Emma visited a trust officer at the National Bank of Waterloo in the late summer of 1992 concerning the estate's federal and state taxes. The trust officer recommended the matter be reviewed by an outside attorney, Kevin McCrindle. By a letter dated October 19, 1992, McCrindle indicated to Emma that Goodman had caused the estate to pay excess federal estate taxes and Iowa inheritance taxes by failing to take the marital deduction.
Claus's estate was reopened on August 3, 1993. Roger and Marcia Dudden were appointed [543 NW2d Page 626]
as co-executors. On September 3, 1993, Roger and Marcia filed this legal malpractice action against Goodman.

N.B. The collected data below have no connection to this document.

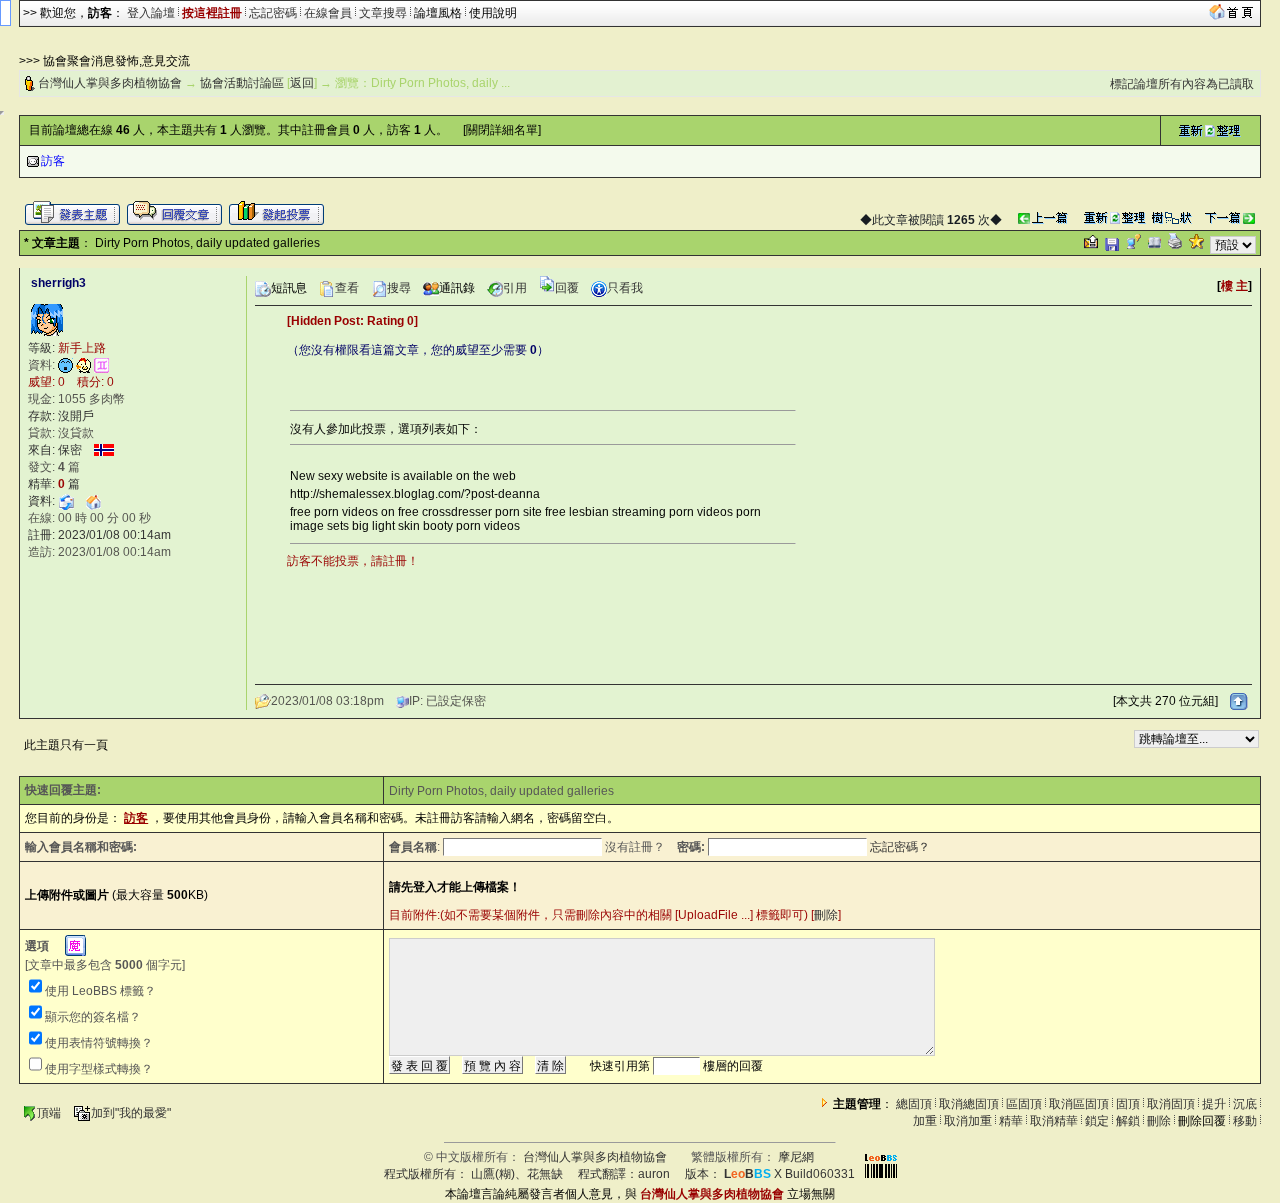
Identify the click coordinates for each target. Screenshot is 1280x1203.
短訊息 (289, 288)
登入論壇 (151, 13)
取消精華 (1054, 1121)
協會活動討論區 (242, 83)
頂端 (49, 1113)
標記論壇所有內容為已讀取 (1182, 84)
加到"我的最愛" (131, 1113)
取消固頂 (1171, 1104)
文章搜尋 (383, 13)
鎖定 (1097, 1121)
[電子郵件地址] (66, 501)
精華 (1011, 1121)
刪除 (826, 915)
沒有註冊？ (635, 847)
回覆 (567, 288)
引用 (515, 288)
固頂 (1128, 1104)
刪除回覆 (1202, 1121)
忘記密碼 (273, 13)
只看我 (625, 288)
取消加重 (968, 1121)
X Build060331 (789, 1174)
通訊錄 (457, 288)
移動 (1245, 1121)
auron (654, 1174)
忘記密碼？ (900, 847)
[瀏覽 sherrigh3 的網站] (94, 501)
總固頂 (914, 1104)
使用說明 (493, 13)
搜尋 (399, 288)
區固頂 (1024, 1104)
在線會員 (328, 13)
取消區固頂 (1079, 1104)
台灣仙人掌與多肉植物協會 (110, 83)
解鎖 (1128, 1121)
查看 (347, 288)
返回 (302, 83)
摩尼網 (796, 1157)
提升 (1214, 1104)
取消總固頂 (969, 1104)
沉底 (1245, 1104)
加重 (925, 1121)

Goodman filed a motion for summary judgment, claiming the action was filed after the expiration of the five-year statute of limitations. Plaintiffs resisted the motion, claiming application of the discovery rule tolled the statute and brought their action within the limitations period. The district court agreed with plaintiffs and overruled Goodman's motion for summary judgment. This case comes to us on interlocutory appeal.
I
Summary judgment is appropriate "if the pleadings, depositions, answers to interrogatories, and admissions on file, together with the affidavits, if any, show that there is no genuine issue of material fact and that the moving party is entitled to a judgment as a matter of law." Iowa R. Civ. P. 237(c); see Farm Bureau Mut. Ins. Co. v. Milne, 424 N.W.2d 422, 423 (Iowa 1988). The moving party has the burden to show the nonexistence of a material fact. Milne, 424 N.W.2d at 423. The evidence must be viewed in the light most favorable to the resisting party. Thorp Credit, Inc. v. Gott, 387 N.W.2d 342, 343 (Iowa 1986). The procedure is functionally akin to a directed verdict, and every legitimate inference that reasonably can be deduced from the evidence should be afforded the resisting party. Sherwood v. Nissen, 179 N.W.2d 336, 339 (Iowa 1970). If the motion is properly supported, however, the resisting party "must set forth specific facts showing that there is a genuine issue for trial." Iowa R. Civ. P. 237(e).
II
Goodman contends the statute of limitations began to run when the taxes were paid in 1983. In putting forth this argument, Goodman relies heavily upon the product liability case of Franzen v. Deere & Co., 377 N.W.2d 660 (Iowa 1985). In Franzen, our supreme court stated it is the knowledge of the underlying facts which begins the statute of limitations. Franzen v. Deere & Co., 377 N.W.2d 660, 662 (Iowa 1985). The person does not need to know the facts are actionable in order for the statute of limitations to begin.